### [Problem statement]
Locate every line in the records below that holds the word "Select" and return each one.

### [Exercise data]
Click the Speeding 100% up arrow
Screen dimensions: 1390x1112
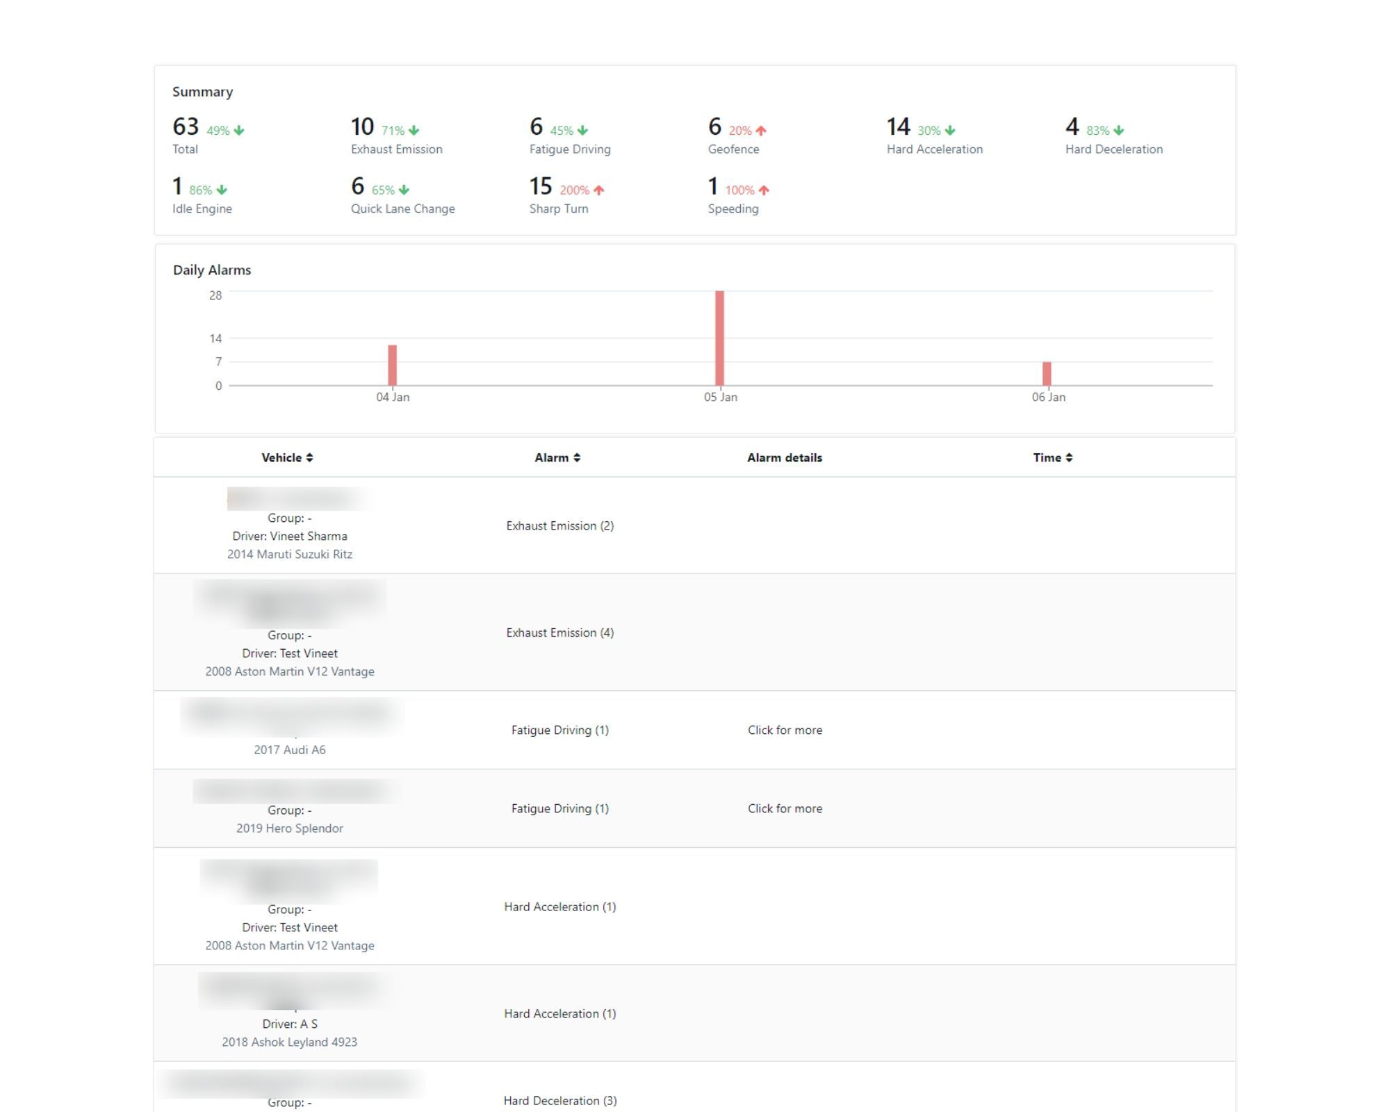764,190
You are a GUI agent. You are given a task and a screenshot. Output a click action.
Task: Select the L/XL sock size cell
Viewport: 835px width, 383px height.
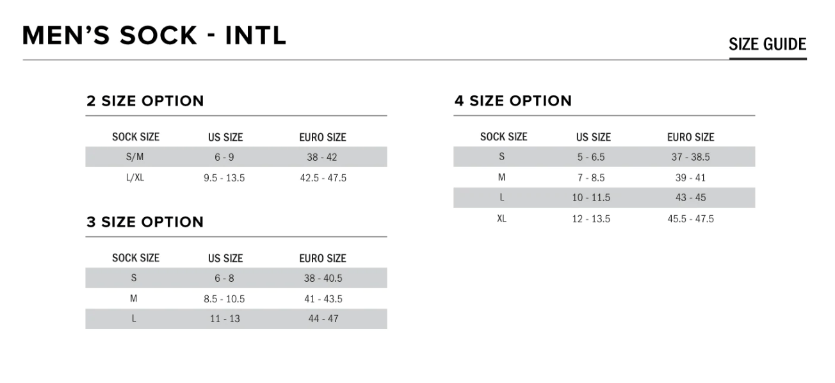(x=135, y=177)
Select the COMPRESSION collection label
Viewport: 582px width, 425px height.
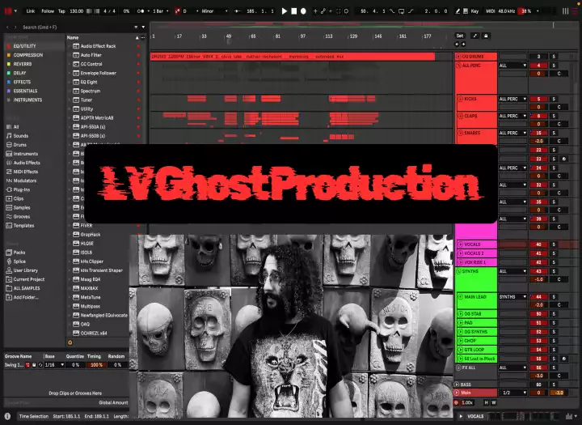(28, 55)
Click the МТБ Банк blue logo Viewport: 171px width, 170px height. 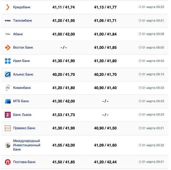pyautogui.click(x=8, y=101)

### [Task solution]
Task: Select the L/XL sock size cell
Select the COMPRESSION collection label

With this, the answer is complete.